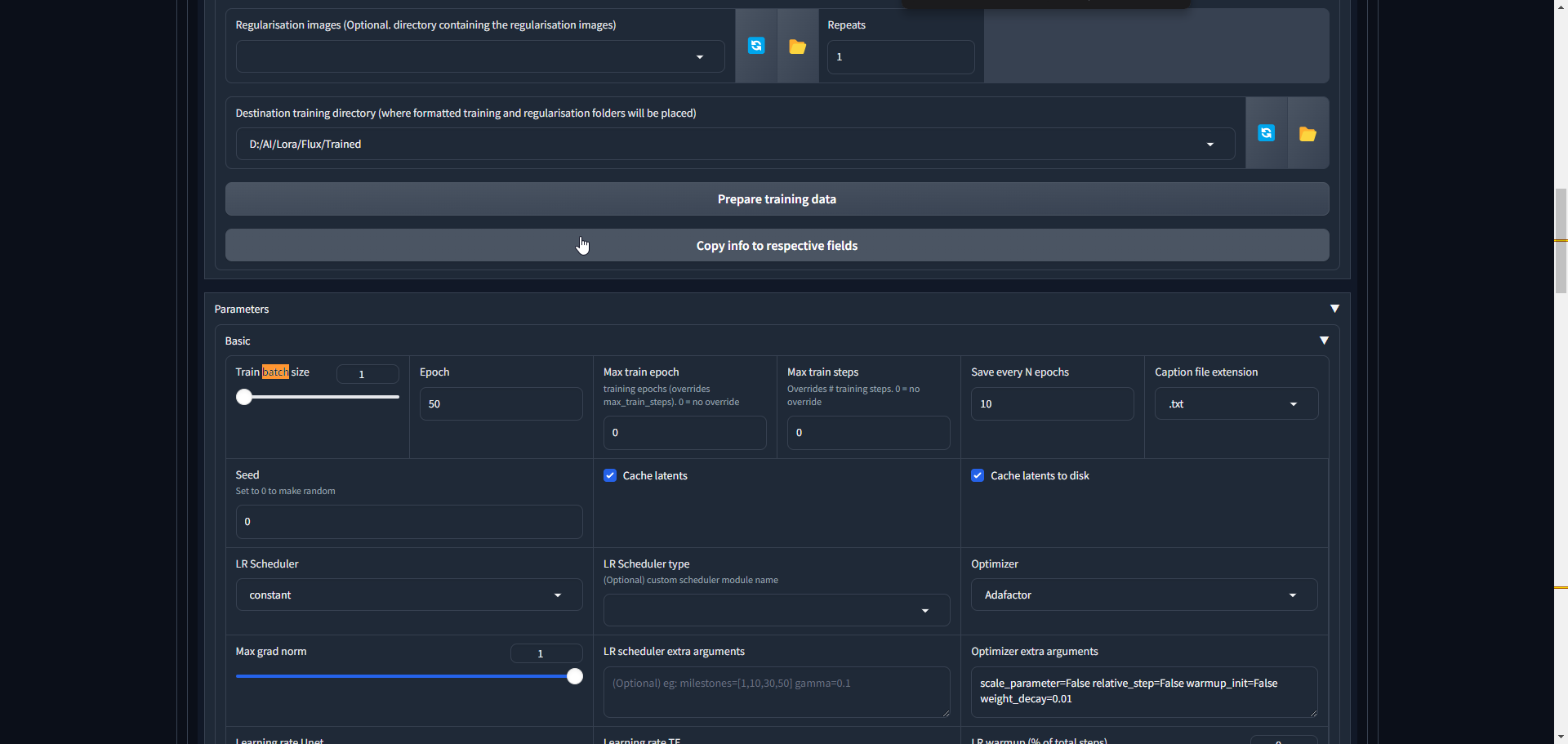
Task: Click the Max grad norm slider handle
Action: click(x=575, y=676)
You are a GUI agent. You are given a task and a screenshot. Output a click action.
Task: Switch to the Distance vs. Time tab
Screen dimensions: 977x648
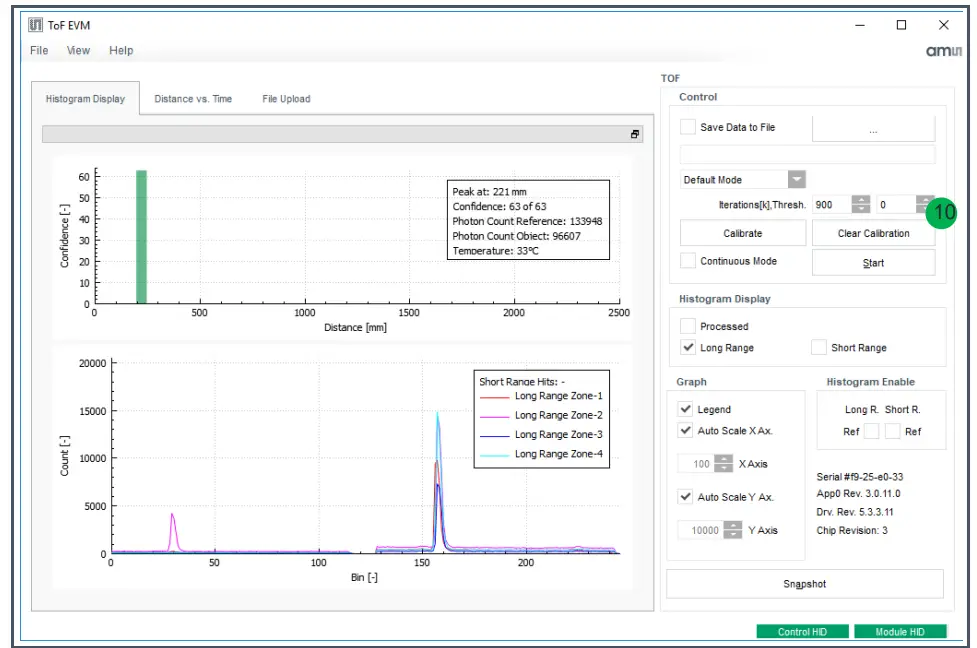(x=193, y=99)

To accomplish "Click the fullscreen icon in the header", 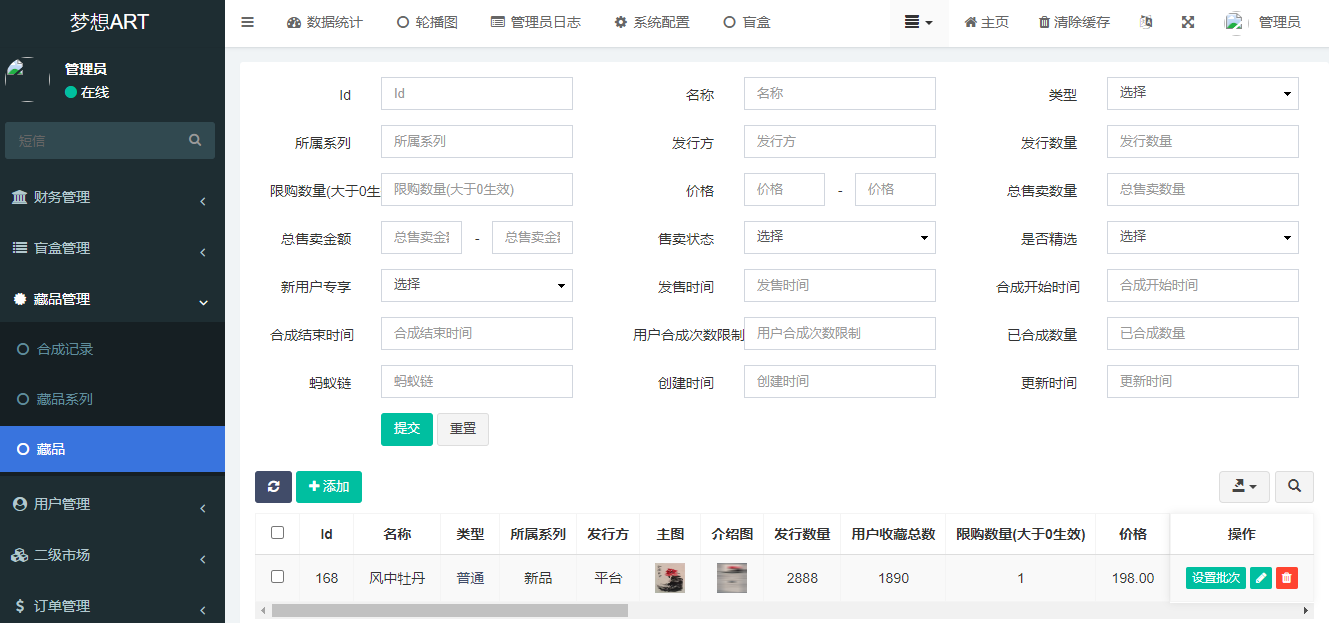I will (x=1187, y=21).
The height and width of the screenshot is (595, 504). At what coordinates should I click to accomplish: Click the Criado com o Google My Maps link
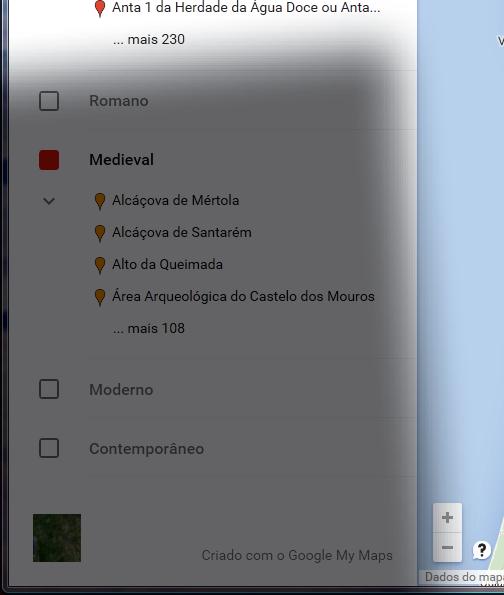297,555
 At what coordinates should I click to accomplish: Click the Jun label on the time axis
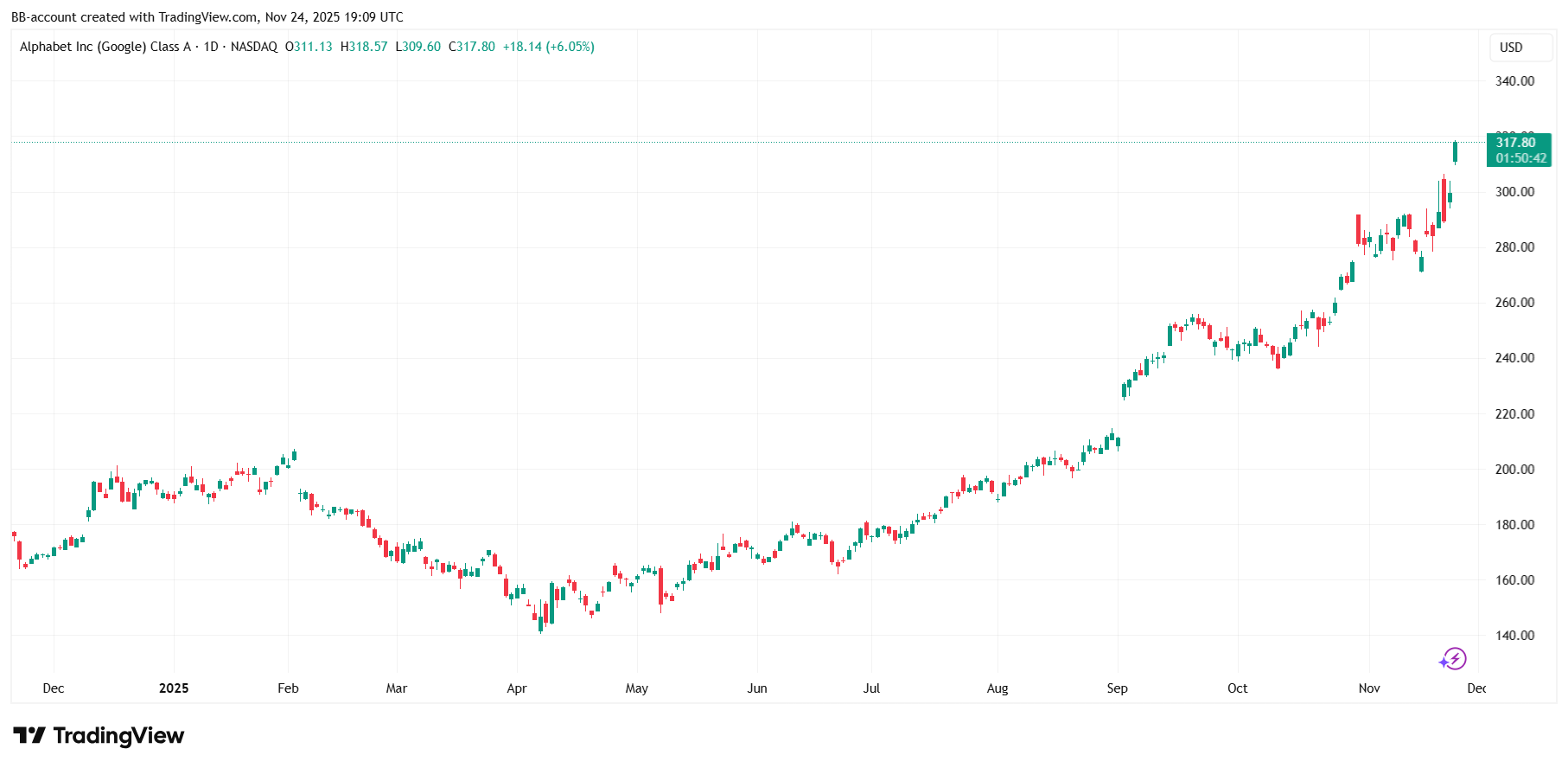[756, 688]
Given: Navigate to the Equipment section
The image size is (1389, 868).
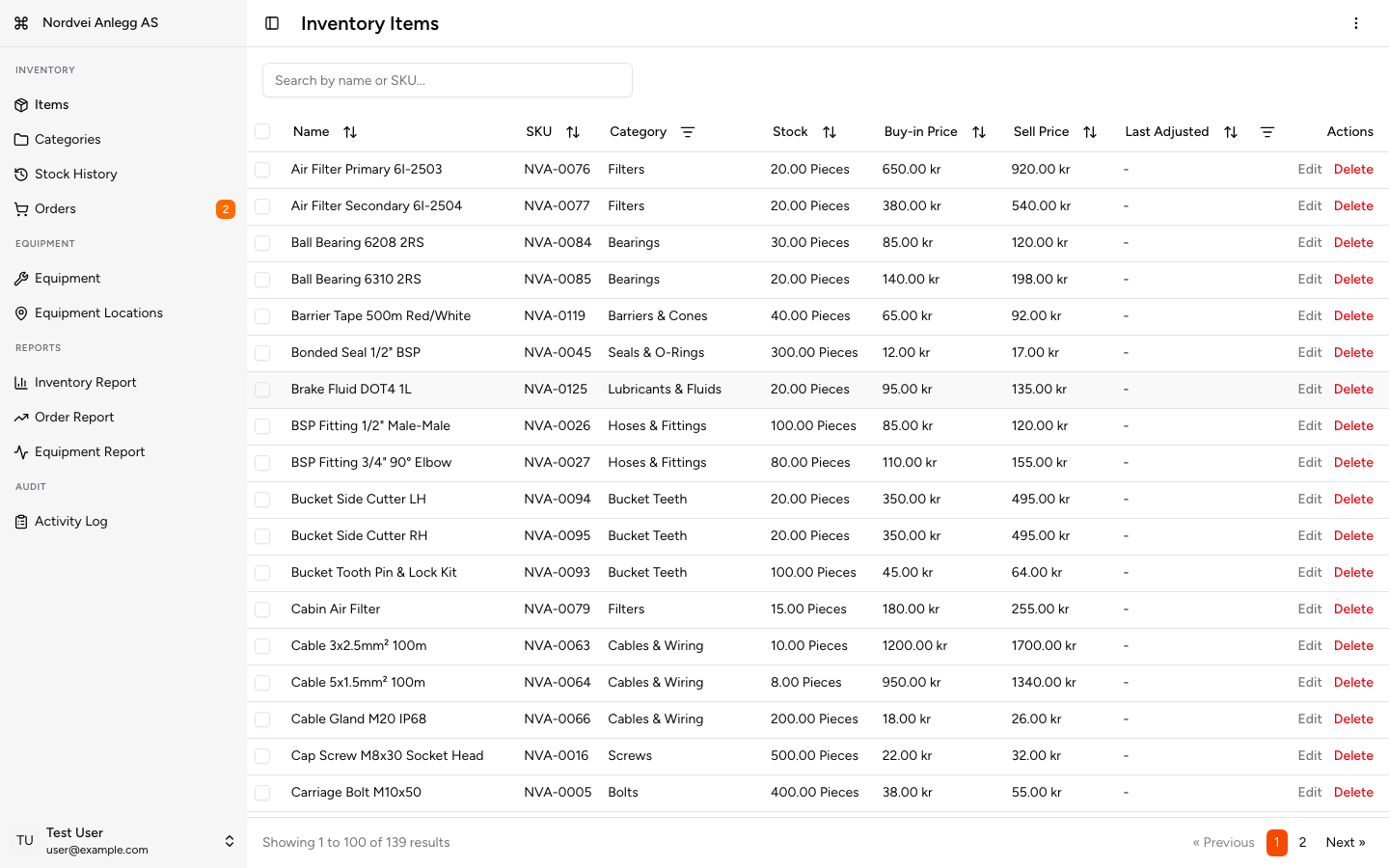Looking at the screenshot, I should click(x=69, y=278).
■ ■ ■ ■ ■
◆ Work instructions
This task calls for the lines from the line holding "The height and" through the last line above, restated word for word with both ends included and the pictures dropped.

◆ Answer section
The height and width of the screenshot is (595, 504). At what coordinates should I click to accomplish: Click the Criado com o Google My Maps link
297,555
 At what coordinates should I click to accomplish: Click the Jun label on the time axis
[756, 688]
Given: Navigate to the Equipment section
The image size is (1389, 868).
Looking at the screenshot, I should click(x=69, y=278).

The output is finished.